**Assigned task:** Scan the listing below for "magnifier", then report every line that has it.

**Given records:**
---
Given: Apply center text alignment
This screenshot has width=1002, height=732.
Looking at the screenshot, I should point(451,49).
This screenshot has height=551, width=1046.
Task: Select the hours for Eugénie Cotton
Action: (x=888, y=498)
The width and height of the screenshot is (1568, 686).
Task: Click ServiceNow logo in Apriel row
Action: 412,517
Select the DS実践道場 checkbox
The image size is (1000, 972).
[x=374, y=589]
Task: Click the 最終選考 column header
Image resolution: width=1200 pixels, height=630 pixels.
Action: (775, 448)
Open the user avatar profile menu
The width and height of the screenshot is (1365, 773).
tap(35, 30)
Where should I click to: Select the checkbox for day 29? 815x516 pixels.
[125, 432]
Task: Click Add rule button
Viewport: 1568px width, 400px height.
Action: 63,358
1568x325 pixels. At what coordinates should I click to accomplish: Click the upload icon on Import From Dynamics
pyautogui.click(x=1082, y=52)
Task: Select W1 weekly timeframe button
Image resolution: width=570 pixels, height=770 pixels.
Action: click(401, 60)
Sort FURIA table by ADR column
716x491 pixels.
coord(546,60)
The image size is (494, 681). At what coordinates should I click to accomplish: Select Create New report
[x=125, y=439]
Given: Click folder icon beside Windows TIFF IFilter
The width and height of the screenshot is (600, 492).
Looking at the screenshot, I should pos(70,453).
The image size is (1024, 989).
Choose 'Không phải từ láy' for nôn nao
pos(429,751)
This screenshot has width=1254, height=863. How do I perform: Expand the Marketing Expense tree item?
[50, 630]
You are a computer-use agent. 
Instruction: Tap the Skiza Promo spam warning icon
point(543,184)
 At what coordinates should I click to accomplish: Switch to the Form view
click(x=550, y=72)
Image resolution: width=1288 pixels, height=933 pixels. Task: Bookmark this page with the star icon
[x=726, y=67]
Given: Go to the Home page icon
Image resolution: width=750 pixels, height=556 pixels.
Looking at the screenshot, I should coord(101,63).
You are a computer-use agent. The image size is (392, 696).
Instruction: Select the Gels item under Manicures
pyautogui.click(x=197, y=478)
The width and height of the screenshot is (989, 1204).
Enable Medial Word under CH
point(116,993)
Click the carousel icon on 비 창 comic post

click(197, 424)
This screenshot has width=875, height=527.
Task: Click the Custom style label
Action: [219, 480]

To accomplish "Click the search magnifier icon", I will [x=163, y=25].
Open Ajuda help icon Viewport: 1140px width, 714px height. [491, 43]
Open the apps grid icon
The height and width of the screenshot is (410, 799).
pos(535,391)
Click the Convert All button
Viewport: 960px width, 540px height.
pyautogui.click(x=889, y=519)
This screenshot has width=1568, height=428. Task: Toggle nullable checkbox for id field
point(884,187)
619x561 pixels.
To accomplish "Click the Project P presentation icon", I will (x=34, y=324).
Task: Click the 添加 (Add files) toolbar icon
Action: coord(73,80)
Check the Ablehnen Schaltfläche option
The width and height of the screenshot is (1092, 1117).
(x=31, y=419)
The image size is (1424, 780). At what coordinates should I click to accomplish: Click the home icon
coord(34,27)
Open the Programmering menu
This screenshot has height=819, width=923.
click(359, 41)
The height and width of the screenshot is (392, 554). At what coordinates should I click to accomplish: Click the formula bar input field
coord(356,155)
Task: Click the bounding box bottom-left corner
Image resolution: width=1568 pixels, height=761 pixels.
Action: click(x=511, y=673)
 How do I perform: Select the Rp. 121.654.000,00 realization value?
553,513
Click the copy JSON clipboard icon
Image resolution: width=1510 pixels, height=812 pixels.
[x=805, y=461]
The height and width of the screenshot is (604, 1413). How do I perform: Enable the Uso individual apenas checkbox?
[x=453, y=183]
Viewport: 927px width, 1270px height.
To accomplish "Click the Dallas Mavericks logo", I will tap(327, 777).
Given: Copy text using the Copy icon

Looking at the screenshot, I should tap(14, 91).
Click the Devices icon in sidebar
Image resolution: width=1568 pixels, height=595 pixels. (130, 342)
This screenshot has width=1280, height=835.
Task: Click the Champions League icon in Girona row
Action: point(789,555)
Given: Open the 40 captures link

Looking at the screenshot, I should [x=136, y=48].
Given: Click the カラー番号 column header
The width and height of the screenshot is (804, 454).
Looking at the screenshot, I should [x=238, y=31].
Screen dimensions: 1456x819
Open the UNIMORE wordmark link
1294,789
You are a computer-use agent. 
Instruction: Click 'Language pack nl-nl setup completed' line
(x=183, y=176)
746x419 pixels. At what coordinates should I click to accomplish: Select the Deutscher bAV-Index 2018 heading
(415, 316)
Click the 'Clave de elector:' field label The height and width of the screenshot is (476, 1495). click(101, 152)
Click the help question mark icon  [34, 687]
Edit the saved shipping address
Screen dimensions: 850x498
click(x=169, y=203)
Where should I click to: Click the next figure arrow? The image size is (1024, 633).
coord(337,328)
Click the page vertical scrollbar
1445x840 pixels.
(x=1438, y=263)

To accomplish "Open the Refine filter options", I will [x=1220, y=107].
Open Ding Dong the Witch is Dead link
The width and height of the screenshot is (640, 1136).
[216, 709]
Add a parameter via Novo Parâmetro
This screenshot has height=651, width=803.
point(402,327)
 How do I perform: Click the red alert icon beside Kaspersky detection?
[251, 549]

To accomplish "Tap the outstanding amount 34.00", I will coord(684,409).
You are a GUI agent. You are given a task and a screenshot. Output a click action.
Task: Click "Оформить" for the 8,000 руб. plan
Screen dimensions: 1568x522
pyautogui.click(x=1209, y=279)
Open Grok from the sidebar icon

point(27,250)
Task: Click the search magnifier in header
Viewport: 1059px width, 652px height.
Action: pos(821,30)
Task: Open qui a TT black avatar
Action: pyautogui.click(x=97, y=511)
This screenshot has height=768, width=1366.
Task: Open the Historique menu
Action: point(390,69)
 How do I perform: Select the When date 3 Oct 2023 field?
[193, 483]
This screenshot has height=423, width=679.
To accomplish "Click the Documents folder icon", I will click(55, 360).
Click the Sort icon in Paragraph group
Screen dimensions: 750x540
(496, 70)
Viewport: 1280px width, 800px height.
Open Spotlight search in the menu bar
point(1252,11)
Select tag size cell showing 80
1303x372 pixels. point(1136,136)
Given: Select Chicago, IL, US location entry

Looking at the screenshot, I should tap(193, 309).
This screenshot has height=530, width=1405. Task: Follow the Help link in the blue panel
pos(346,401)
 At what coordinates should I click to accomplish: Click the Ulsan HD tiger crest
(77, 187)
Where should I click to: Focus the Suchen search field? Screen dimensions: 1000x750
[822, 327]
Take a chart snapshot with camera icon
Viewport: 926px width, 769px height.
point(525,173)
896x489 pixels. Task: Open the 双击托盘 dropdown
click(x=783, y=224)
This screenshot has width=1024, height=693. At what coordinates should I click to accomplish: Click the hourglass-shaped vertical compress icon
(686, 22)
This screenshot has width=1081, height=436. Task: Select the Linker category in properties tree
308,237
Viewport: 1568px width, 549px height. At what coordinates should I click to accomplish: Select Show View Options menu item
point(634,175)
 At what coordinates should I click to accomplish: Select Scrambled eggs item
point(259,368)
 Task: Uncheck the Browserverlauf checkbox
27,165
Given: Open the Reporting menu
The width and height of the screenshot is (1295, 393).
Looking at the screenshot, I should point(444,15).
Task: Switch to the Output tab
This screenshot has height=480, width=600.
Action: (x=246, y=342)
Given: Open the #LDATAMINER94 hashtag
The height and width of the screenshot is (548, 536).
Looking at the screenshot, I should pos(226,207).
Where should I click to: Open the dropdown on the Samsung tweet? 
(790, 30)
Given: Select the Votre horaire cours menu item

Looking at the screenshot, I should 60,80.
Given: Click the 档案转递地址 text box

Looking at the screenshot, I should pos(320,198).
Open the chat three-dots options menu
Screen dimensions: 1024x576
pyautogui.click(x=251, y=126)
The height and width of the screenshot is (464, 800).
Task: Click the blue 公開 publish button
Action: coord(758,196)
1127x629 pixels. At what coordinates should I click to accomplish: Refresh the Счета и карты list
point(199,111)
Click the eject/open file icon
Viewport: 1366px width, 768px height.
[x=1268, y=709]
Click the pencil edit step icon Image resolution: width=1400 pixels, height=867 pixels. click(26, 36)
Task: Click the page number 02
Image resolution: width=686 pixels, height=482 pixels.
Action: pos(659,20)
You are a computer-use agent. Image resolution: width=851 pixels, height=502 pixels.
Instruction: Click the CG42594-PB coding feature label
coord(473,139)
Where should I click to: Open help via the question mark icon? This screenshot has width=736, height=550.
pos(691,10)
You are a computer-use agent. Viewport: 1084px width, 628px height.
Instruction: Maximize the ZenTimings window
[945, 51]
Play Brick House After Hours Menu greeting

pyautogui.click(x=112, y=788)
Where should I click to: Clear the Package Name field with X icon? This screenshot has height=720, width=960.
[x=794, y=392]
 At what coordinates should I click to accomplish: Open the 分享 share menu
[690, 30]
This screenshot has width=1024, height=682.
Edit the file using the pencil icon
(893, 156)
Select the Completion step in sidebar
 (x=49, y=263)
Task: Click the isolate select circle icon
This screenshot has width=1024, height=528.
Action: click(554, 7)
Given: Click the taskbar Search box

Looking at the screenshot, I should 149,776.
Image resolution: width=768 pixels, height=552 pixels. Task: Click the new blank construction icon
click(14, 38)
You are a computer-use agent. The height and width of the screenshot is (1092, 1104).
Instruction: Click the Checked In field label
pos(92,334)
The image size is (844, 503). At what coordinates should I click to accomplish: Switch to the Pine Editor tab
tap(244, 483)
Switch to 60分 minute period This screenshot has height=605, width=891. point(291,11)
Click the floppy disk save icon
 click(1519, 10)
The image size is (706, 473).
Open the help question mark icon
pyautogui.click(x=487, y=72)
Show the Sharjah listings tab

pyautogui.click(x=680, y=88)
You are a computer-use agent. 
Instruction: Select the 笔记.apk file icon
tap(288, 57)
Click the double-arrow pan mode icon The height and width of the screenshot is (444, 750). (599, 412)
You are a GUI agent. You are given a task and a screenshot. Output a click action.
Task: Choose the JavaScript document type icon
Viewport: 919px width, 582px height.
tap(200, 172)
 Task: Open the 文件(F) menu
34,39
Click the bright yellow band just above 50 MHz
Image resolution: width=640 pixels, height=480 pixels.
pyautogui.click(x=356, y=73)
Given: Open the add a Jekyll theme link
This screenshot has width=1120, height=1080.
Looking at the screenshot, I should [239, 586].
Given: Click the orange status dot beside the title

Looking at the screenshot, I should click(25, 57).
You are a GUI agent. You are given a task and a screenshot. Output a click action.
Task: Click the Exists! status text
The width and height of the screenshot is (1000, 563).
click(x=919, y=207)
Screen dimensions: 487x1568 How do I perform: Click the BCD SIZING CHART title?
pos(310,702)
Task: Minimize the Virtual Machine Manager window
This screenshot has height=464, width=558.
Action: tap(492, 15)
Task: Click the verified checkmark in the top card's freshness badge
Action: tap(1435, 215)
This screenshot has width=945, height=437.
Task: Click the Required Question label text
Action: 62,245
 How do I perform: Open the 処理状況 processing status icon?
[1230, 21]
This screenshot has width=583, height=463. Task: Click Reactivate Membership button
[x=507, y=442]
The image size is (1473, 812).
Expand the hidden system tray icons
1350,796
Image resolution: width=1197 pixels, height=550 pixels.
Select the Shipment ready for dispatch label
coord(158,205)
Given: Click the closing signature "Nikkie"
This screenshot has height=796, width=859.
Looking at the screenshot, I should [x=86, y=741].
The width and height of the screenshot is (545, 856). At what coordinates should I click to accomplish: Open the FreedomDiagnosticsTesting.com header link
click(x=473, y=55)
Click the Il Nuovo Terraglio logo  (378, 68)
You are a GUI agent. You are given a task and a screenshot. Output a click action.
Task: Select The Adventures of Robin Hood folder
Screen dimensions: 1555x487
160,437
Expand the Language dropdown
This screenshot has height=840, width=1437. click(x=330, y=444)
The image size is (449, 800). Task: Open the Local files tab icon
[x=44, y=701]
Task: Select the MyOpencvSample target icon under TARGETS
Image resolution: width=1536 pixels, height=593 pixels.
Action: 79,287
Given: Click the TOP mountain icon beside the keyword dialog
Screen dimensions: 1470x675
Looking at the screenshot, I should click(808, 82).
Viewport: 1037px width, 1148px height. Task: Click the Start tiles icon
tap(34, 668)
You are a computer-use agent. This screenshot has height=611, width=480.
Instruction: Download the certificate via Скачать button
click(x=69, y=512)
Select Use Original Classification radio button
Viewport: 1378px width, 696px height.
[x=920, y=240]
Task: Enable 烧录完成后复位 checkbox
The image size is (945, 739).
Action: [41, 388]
---
**Answer for the task:**
To accomplish "Click the search magnifier icon", I will [x=163, y=25].
Task: Click the search magnifier in header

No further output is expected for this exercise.